Infeksi Salmonella sp. sering terjadi pada musim panas karena mikroba ini berkembang biak pada suhu hangat. Salmonella sp. jika dibiarkan dalam keadaan hangat dan pasokan makanan yang cukup, maka ia dapat membelah diri

22

dan berkembang biak setengah jam sekali hingga mencapai jumlah jutaan sel dalam jangka waktu 12 jam. Sebagai hasilnya, makanan yang tercemar ringan pada malam hari jika dibiarkan di suhu ruang dapat menjadi infeksius keesokan paginya. Jika makanan yang tercemar segera disimpan di dalam kulkas, maka bakteri tidak akan membelah diri.

Ada dua jenis penyakit yang ditimbulkan oleh Salmonella sp. yaitu salmonellosis dan demam enterik. Salmonellosis dapat disebabkan oleh

Salmonella choleraesuis dan Salmonella Enteritidis, sedangkan demam

enterik/demam typoid disebabkan oleh Salmonella thypi dan Salmonella

parathypi. Salmonella Enteriditis dan Salmonella thypi dapat menyebabkan

infeksi bila sudah berkembang biak menjadi 100 000, sedangkan Salmonella

typhimurium dengan jumlah 11 000 sudah dapat menimbulkan infeksi. Waktu

inkubasi salmonellosis adalah antara 5-72 jam, biasanya 12-48 jam, dengan gejala-gejala sakit perut, diare, demam, muntah, dehidrasi, sakit kepala, dan lemas. Salmonellosis dapat fatal bagi bayi atau orang tua yang daya tahan tubuhnya lemah. Perkembangan Salmonella sp. pada tubuh manusia dapat dihambat oleh asam lambung yang ada dalam tubuh (Hiasinta 2001).

Untuk menghindari penularan infeksi Salmonella sp., sisa kotoran, urin atau muntahan penderita harus dibuang dengan hati-hati, sebab dapat menjadi sumber penularan. Sisa makanan yang diduga menyebabkan infeksi harus segera dibuang dan jangan sampai bercampur dengan makanan lain. Piring, pisau maupun alat dapur lain yang tersentuh makanan yang diduga mengandung

Salmonella sp. harus dicuci dengan air panas atau direbus agar mikroba mati.

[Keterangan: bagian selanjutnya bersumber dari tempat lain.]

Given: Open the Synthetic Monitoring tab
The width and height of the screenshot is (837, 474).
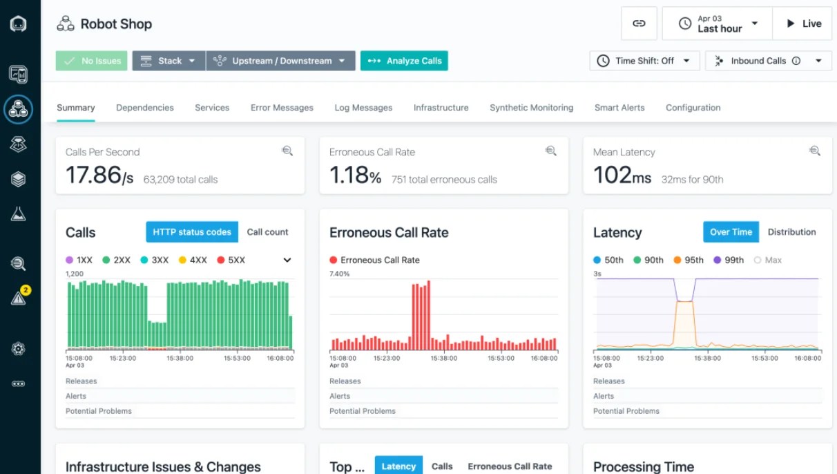Looking at the screenshot, I should pos(531,108).
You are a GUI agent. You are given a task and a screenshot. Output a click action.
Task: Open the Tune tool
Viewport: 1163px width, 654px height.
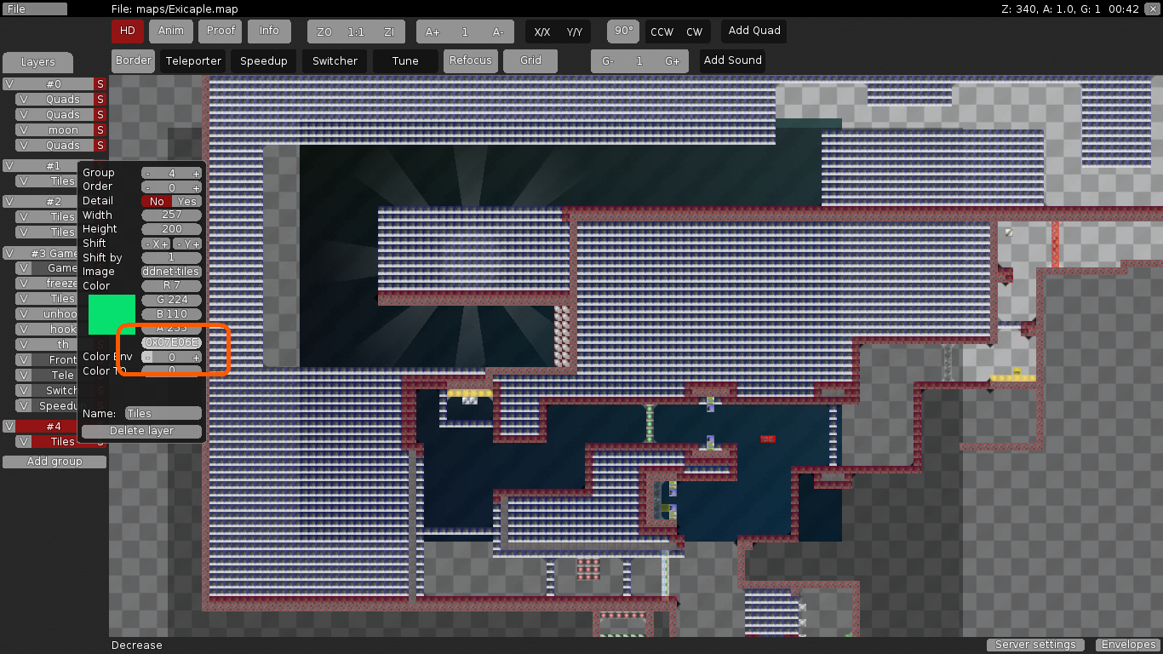click(x=404, y=60)
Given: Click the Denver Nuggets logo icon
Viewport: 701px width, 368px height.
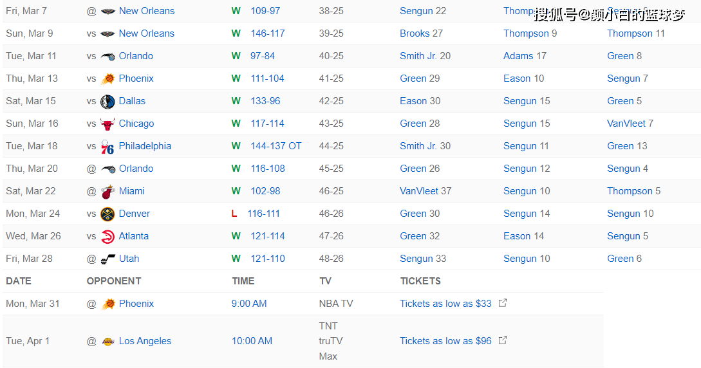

Secara umum pembekuan atau pendinginan dapat mencegah perbanyakan segala jenis bakteri karena bakteri berada di dalam keadaan suspensi. Kandungan garam, gula dan asam dalam konsentrasi tinggi ternyata dapat mencegah perbiakan bakteri. Mikroba akan mati pada suhu tinggi, jika makanan dipanaskan hingga mencapai suhu diatas 160 °F atau 78 °C selama beberapa detik parasit, virus dan bakteri (kecuali jenis Clostridium yang akan berubah bentuk menjadi spora yang tahan panas) akan terbasmi.

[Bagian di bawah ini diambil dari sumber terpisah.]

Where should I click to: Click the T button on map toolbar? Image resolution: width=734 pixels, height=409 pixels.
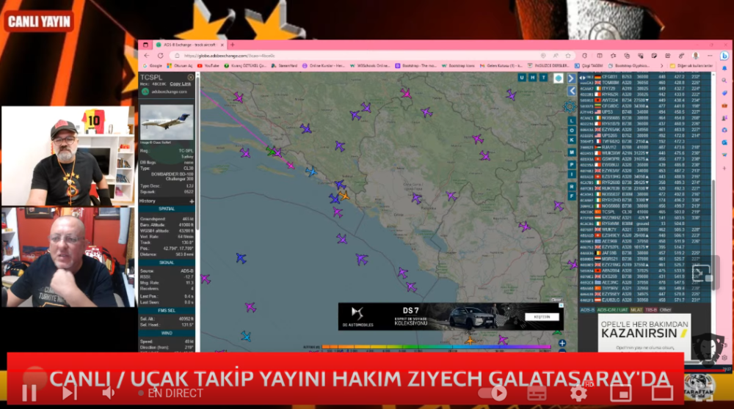pos(542,77)
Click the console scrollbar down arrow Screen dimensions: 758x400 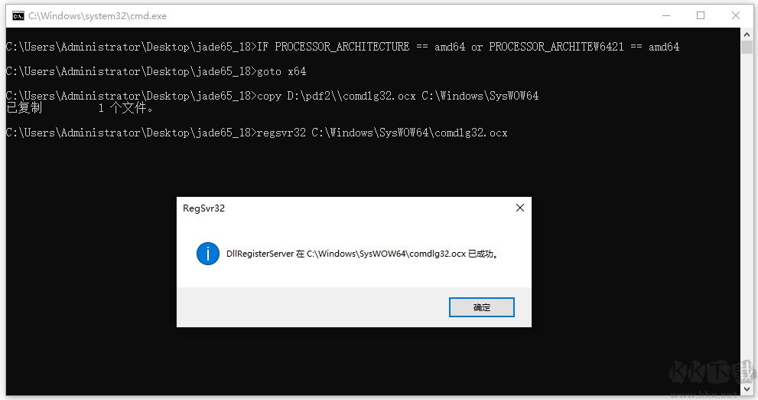pyautogui.click(x=747, y=389)
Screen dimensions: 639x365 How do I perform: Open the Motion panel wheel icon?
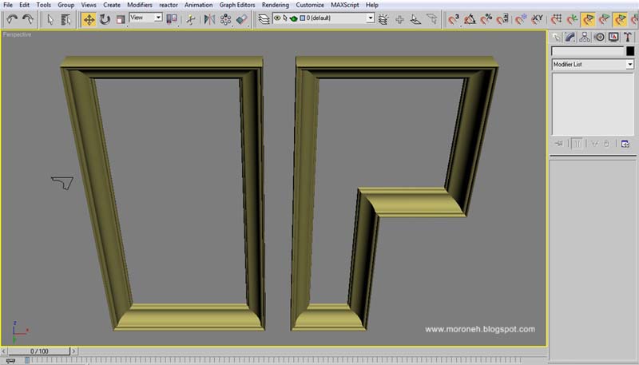[599, 38]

Tindakan pencegahan sederhana dapat mengurangi resiko timbulnya penyakit yang dibawa oleh makanan, antara lain masak daging ayam hingga

23

matang, hindari proses saling mencemar antara satu jenis makanan dengan lainnya, hindari pencemaran silang dengan cara mencuci tangan, peralatan dan alas potong (telenan) segera setelah terjadi kontak dengan daging sapi ataupun daging ayam. Sebelum menyentuh jenis makanan lainnya, letakkan daging yang telah dimasak pada wadah yang bersih. Hindari meletakkan daging masak di tempat yang sebelumnya digunakan untuk menampung daging ketika masih mentah. Konsumen harus menyimpan daging ayam pada suhu di bawah 4 °C (masa disimpan daging pada suhu -1-2 °C selama 1-2 hari, sedangkan daging beku bisa disimpan pada suhu dibawah -18 °C selama 6 bulan). Hal penting lainnya yang perlu diperhatikan adalah cuci tangan sebelum menangani, mempersiapkan, mengolah/memasak makanan. Menggunakan pakaian yang bersih (apron) untuk menghindari pencemaran, menutup luka pada tangan dengan plester kedap air (Anonim 2010).

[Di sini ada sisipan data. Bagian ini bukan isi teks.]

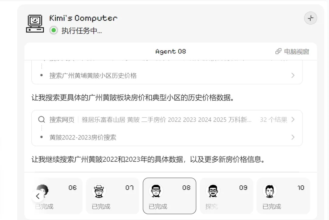329x220 pixels.
Task: Click the 已完成 status on Agent 06 card
Action: point(44,206)
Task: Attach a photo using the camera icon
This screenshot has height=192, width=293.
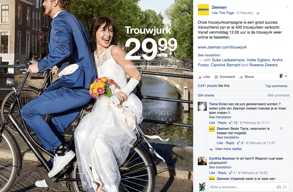Action: click(x=279, y=187)
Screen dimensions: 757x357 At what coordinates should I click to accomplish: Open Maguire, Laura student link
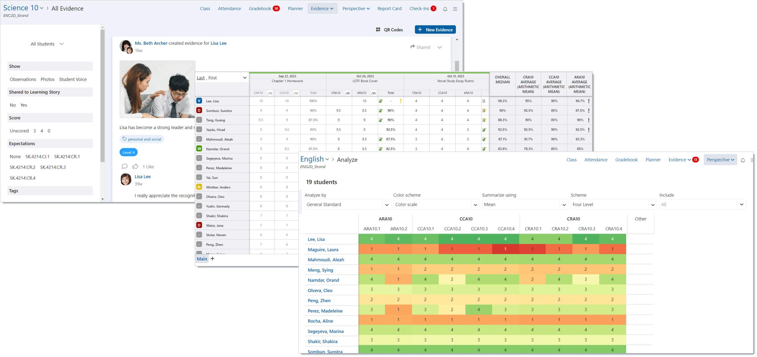coord(323,250)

Sementara bagi produsen diharapkan dapat menerapkan prinsip-prinsip

hazard analysis critical control point (HACCP) sehingga menghasilkan pangan

yang aman, bermutu, dan bergizi (Jay 1996). Selain itu produsen juga bisa melakukan klorinasi sesuai dengan aturan yang diijinkan pada proses pencucian karkas dengan tujuan mengurangi jumlah kuman yang terdapat dalam daging ayam.